Syntax: Set sqlprompt <prompt>
Ex:
SQL> set sqlprompt ‘ORACLE>’
ORACLE>
SQLCASE
This will be used to change the case of the SQL statements. By default the case is mixed.
Syntax: Set sqlcase upper | mixed | lower
Ex:
SQL> set sqlcase upper

SQLTERMINATOR
This will be used to change the terminator of the SQL statements. By default the terminator is ;.
Syntax: Set sqlterminator <termination_character>
Ex:
SQL> set sqlterminator :
SQL> select * from dept:

DEFINE
By default if the & character finds then it will treat as bind variable and ask for the input. Suppose your want to treat it as a normal character while inserting data, then you can prevent this by using the define option. By default this will be on
Syntax: Set define on | off
Ex:

SQL>insert into dept values(50,’R&D’,'HYD’);

Enter value for d:
old 1: insert into dept values(50,’R&D’,'HYD’)
new 1: INSERT INTO DEPT VALUES(50,’R',’HYD’)

SQL> set define off
SQL>insert into dept values(50,’R&D’,'HYD’); — here it won’t ask for value

NEWPAGE
This will shows how many blank lines will be left before the report. By default it will leave one blank line.
Syntax: Set newpage <value>
Ex:
SQL> set newpage 10

The zero value for newpage does not produce zero blank lines instead it switches to a special property which produces a top-of-form character (hex 13) just before the date on each page. Most modern printers respond to this by moving immediately to the top of the next page, where the priting of the report will begin.

HEADSEP

This allows you to indicate where you want to break a page title or a column heading that runs longer than one line.
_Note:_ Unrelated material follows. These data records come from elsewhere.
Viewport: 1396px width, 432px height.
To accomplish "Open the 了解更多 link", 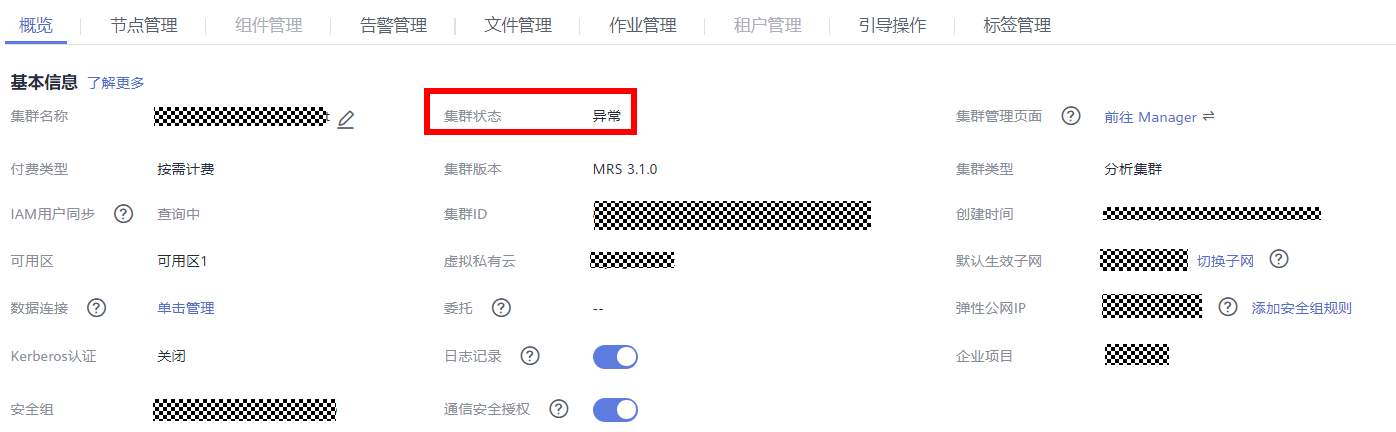I will tap(116, 83).

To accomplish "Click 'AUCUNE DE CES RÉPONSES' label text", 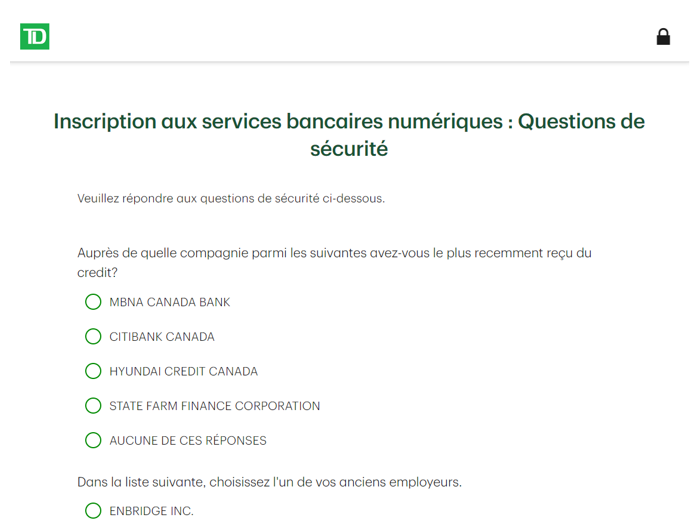I will tap(188, 441).
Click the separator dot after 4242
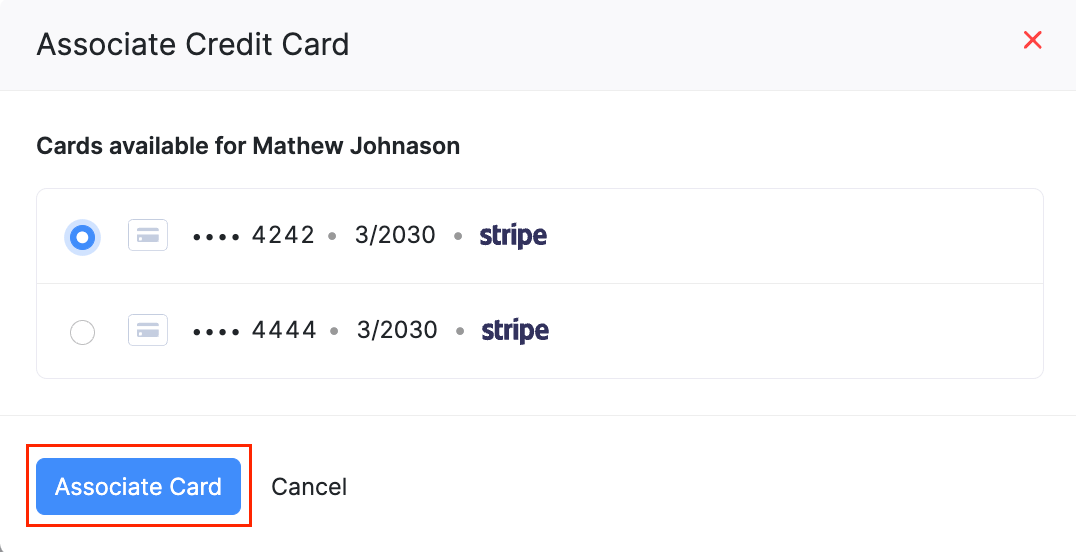 [332, 237]
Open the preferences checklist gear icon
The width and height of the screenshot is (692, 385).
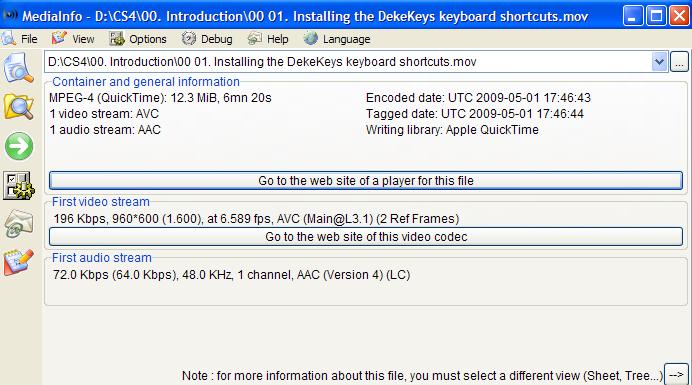click(19, 185)
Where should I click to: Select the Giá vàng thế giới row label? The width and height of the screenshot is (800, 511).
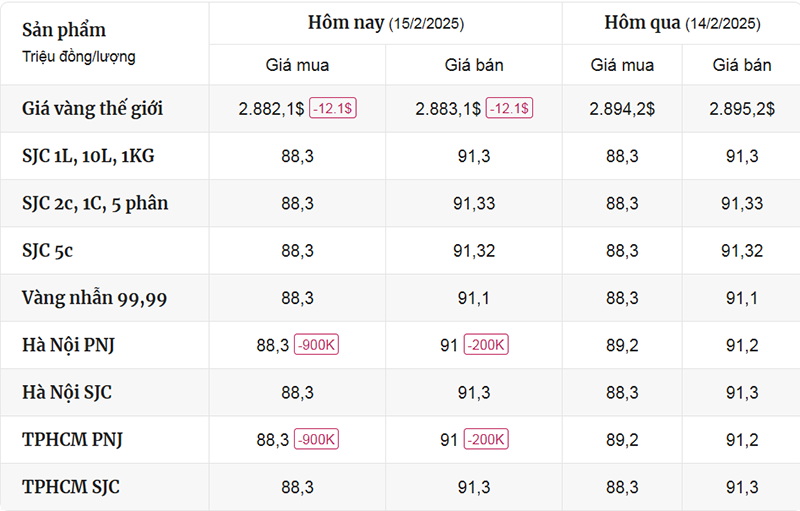(x=92, y=109)
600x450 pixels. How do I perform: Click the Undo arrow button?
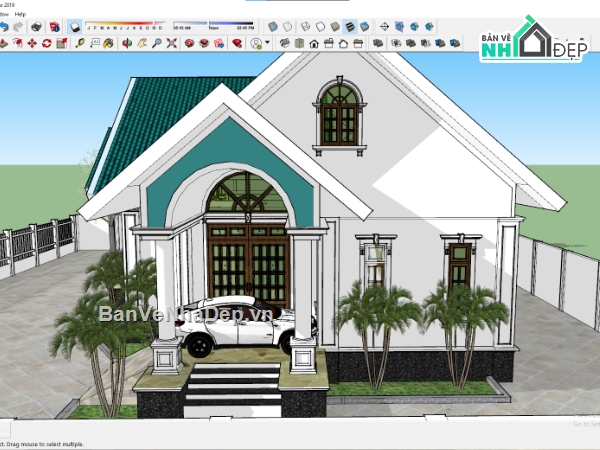(4, 27)
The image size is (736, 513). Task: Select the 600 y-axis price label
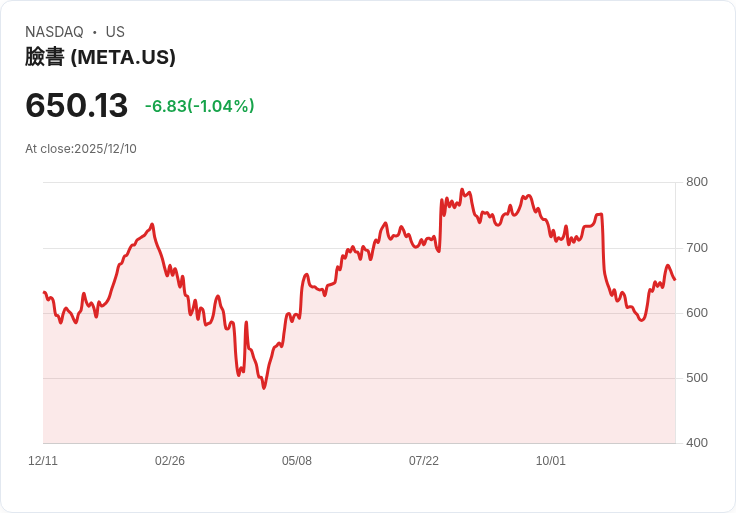coord(696,313)
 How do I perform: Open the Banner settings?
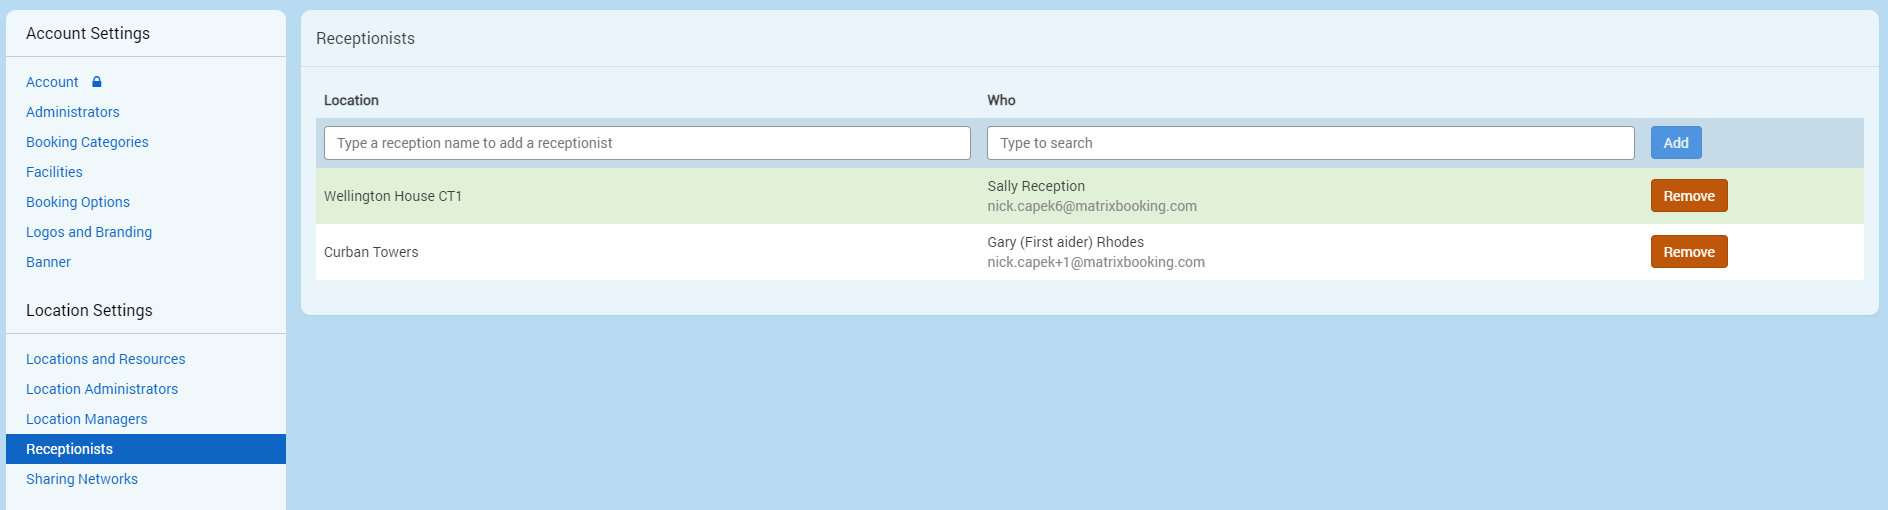point(48,262)
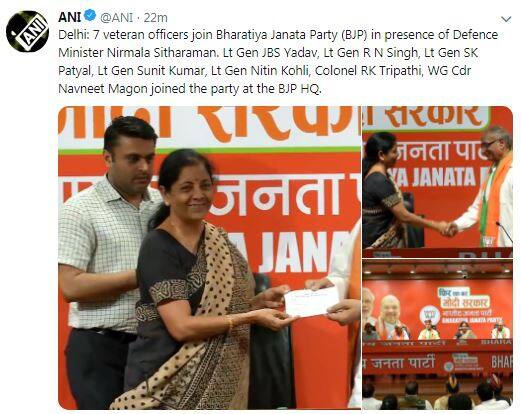Open the ANI profile avatar
521x414 pixels.
27,31
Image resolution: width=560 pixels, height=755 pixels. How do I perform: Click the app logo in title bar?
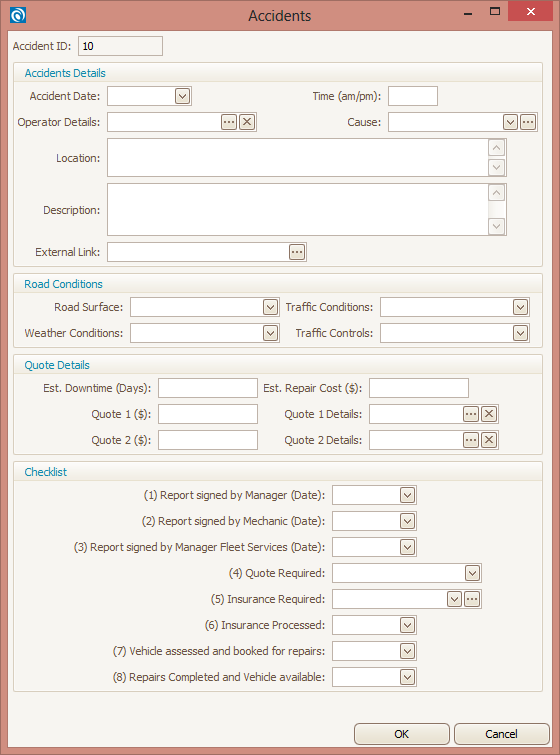coord(18,15)
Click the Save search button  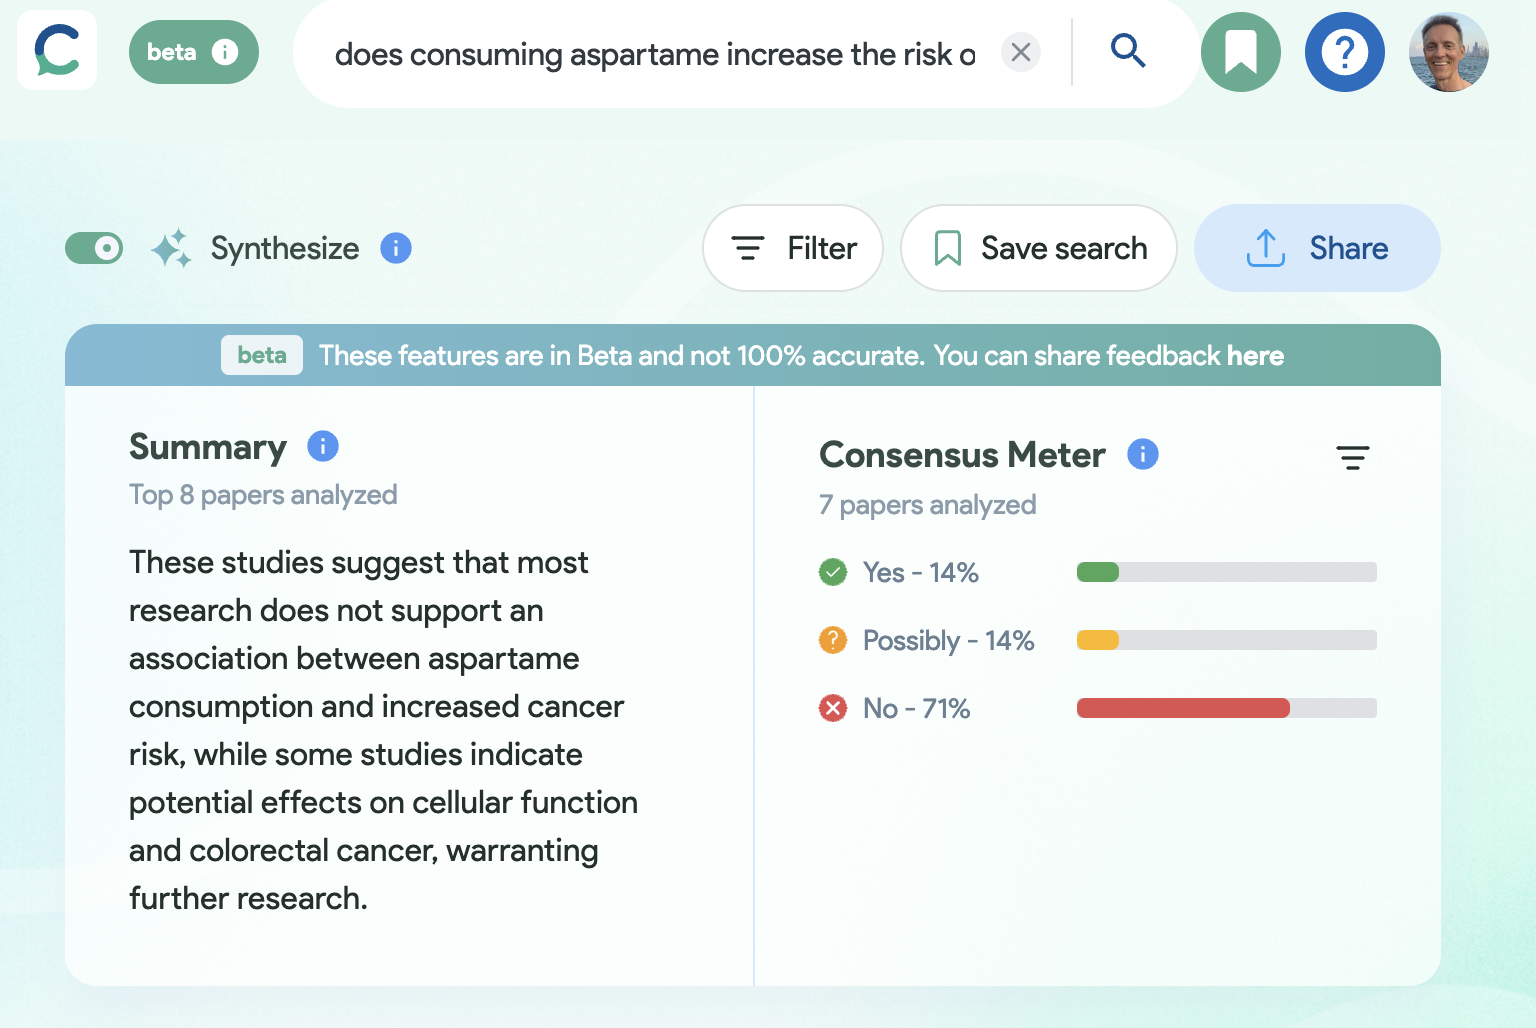point(1039,248)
The default heading separator is vertical bar (|).
Syntax: Set headsep <separation_char>
Ex:
SQL> select * from dept;
DEPTNO DNAME LOC
———- ————– ————-
10 ACCOUNTING NEW YORK
20 RESEARCH DALLAS
30 SALES CHICAGO
40 OPERATIONS BOSTON

SQL> set headsetp !
SQL> col dname heading ‘DEPARTMENT ! NAME’
SQL> /

DEPARTMENT
DEPTNO NAME LOC
———- —————– ———-
10 ACCOUNTING NEW YORK
20 RESEARCH DALLAS
30 SALES CHICAGO
40 OPERATIONS BOSTON

ECHO
When using a bind variable, the SQL statement is maintained by echo. By default this is off.
Syntax: Set echo on | off

VERIFY
When using a bind variable, the old and new statements will be maintained by verify. By default this is on.
Syntax: Set verify on | off
Ex:
SQL> select * from dept where deptno = &dno;
Enter value for dno: 10
old 1: select * from dept where deptno = &dno
new 1: select * from dept where deptno = 10
DEPTNO DNAME LOC
———- —————- ———–
10 ACCOUNTING NEW YORK

SQL> set verify off
SQL> select * from dept where deptno = &dno;
Enter value for dno: 20
DEPTNO DNAME LOC
———- ————- ———–
20 RESEARCH DALLAS

PNO
This will give displays the page numbers. By default the value would be zero.
Ex:
SQL> col hiredate new_value xtoday noprint format a1 trunc
SQL> ttitle left xtoday right ‘page’ sql.pno
09-JUN-81 page 1
SQL> select * from emp where deptno = 10;
EMPNO ENAME JOB MGR SAL COMM DEPTNO
———- ———- ————— ——— —– ———- ———-
7782 CLARK MANAGER 7839 2450 10
7839 KING PRESIDENT 5000 10
7934 MILLER CLERK 7782 1300 10

In the above noprint tells SQLPLUS not to display this column when it prints the results of the SQL statement. Dates that have been reformatted by TO_CHAR get a default width of about 100 characters. By changing the format to a1 trunc, you minimize this effect. NEW_VALUE inserts contents of the column retrieved by the SQL statement into a variable called xtoday.